Even worse was the situation for adolescents of both sexes, as the combination of a heavy labor regime with insufficient proteins and vitamins severely constrained their growth. Most working people who survived this precarious childhood bore the injuries of heavy labor throughout their lives.

Free and Unfree Labor

In terms of the impact on popular health, the difference between town and countryside was more relevant than the legal distinction between free workers and slaves. Poor free workers and slaves did similar jobs, especially in specialized industries like the grim mines and in the countryside. They received comparable wages and they had similar diets.

The skeletons of enslaved people appear identical to those of the poor working free. These findings suggest that Roman slavery did not supply a distinct category of laborers to the Roman economy.

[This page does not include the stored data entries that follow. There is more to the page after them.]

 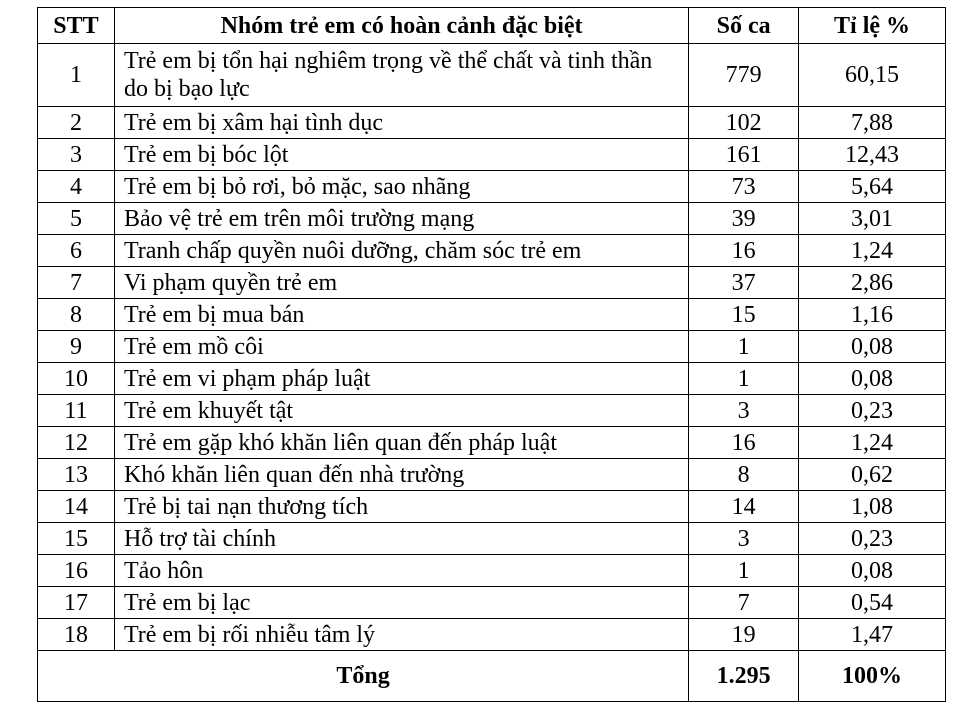 What do you see at coordinates (744, 314) in the screenshot?
I see `row-count: 15` at bounding box center [744, 314].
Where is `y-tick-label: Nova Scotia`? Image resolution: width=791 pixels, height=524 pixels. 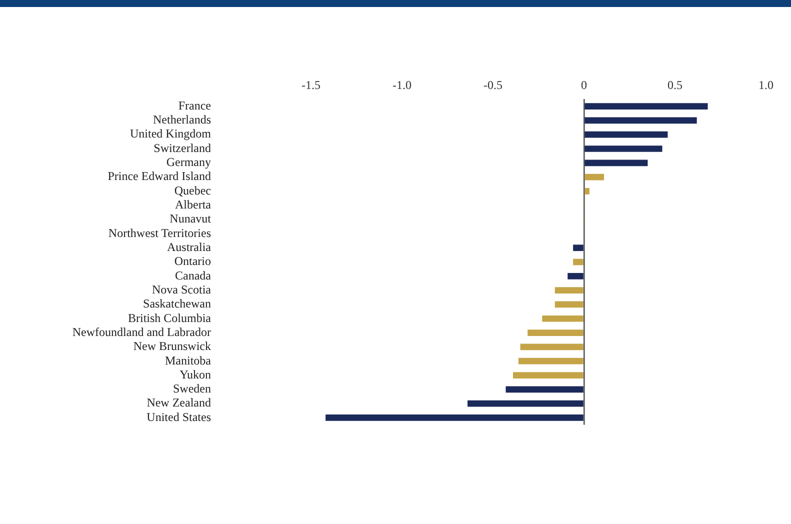 y-tick-label: Nova Scotia is located at coordinates (182, 289).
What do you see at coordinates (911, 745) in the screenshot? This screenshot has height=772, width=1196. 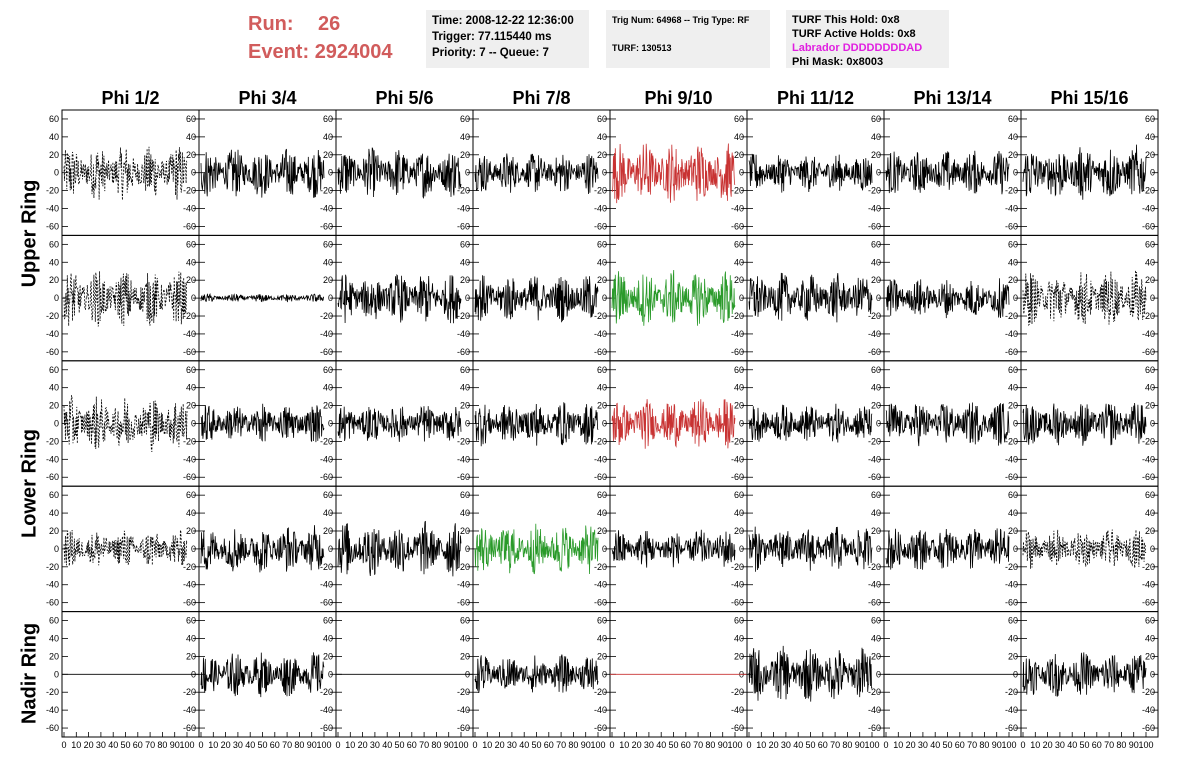 I see `x-tick-label: 20` at bounding box center [911, 745].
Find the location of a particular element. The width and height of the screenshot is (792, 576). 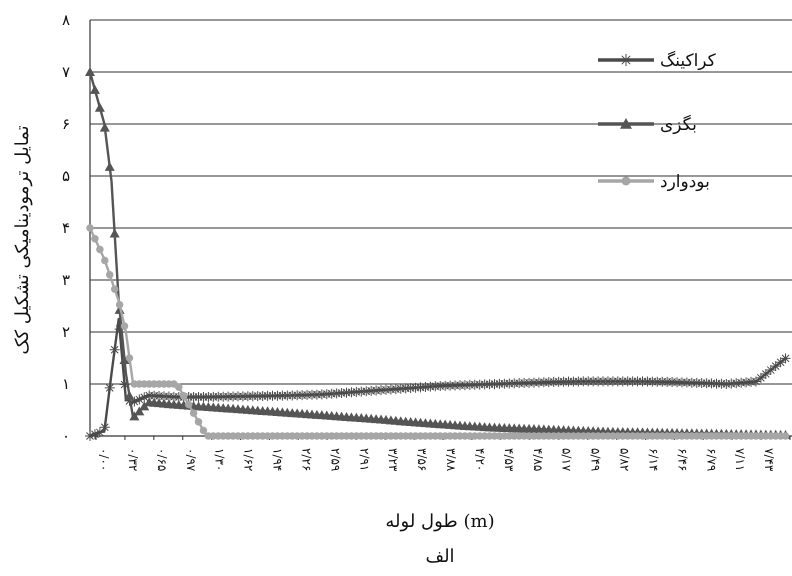

x-tick-label: ۰/۹۷ is located at coordinates (191, 460).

While such similarities do not diminish the brutality of slavery, they show that the experience of heavy labor not only made free and unfree workers physically indistinguishable but also made them part of a single social group.

Surviving Rome tells us how market forces and an oppressive imperial system forced working people to become protagonists in a vicious and dangerous cycle. While examining this process, Bowes stresses as its main engine the tenacious effort of the poor to be socially included, although she recognizes that it was the accumulation strategies of the elites that forced working people to engage in multiple jobs to hustle for a living.

When discussing class, Bowes prefers the categories of Pierre Bourdieu to those of Karl Marx. However, just as was the case for Bourdieu’s empirical work on the Algerian peasantry, her relinking of production and consumption from below actually strengthens the message of the book. In the Roman past, as in the contemporary capitalist present, working people were the ones who paid the price for a world full of things.